Venice API Docs

Model inclusion and lifecycle policy for the Venice API

The Venice API exists to give developers unrestricted private access to production-grade models free from hidden filters or black-box decisions. As models improve, we occasionally retire older ones in favor of smarter, faster, or more capable alternatives. We design these transitions to be predictable and low‑friction.

Model Deprecations

We know deprecations can be disruptive. That’s why we aim to deprecate only when necessary, and we design features like traits and Venice-branded models to minimize disruption. We may deprecate a model when:

A newer model offers a clear improvement for the same use case
The model no longer meets our standards for performance or reliability
It sees consistently low usage, and continuing to support it would fragment the experience for everyone else

Deprecation Process

When a model meets deprecation criteria, we announce the change with 30–60 days’ notice.
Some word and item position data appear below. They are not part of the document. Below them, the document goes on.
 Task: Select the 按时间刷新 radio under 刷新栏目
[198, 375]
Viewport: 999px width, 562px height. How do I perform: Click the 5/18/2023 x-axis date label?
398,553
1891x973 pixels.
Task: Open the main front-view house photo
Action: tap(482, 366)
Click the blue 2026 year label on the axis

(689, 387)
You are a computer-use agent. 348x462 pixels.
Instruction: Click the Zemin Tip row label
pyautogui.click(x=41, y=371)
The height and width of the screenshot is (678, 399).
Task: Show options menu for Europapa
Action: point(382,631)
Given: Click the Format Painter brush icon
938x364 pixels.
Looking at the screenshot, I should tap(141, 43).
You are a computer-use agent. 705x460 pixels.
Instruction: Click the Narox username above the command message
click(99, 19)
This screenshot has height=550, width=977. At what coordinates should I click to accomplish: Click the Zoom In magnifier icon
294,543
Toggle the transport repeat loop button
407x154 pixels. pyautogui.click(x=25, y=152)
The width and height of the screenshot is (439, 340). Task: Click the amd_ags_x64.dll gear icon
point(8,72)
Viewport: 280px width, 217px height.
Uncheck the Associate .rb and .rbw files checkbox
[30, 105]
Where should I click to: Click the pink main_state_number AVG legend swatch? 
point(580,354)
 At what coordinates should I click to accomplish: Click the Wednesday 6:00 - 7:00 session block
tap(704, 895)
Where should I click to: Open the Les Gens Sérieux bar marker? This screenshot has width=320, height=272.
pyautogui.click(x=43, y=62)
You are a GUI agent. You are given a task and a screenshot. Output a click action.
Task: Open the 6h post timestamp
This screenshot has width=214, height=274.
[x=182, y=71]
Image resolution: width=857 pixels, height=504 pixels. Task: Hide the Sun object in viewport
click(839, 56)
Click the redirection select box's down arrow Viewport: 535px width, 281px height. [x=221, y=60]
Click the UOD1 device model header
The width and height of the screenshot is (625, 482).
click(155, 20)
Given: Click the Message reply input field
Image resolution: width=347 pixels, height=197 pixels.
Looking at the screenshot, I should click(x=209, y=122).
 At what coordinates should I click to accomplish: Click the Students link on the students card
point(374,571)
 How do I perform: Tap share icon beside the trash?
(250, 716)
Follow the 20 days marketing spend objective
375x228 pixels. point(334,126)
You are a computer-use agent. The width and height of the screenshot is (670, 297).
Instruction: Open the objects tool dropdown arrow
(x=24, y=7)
Deprecation notices are published via the changelog and our Discord server. When you call a deprecated model during the notice period, the API response will include a deprecation warning. During the notice period, the model remains available, though in some cases we may reduce infrastructure capacity. We always provide a recommended replacement, and when needed, offer migration guidance to help the transition. After the sunset date, requests to the model will automatically route to a model of similar processing power at the same or lower price. If routing is not possible for technical or safety reasons, the API will return a 410 Gone response. If a deprecated model was selected via a trait (such as default_code, default_vision, or fastest) that trait will be reassigned to a compatible replacement. We never remove models silently or alter behavior without versioning. You’ll always know what’s running and how to prepare for what’s next.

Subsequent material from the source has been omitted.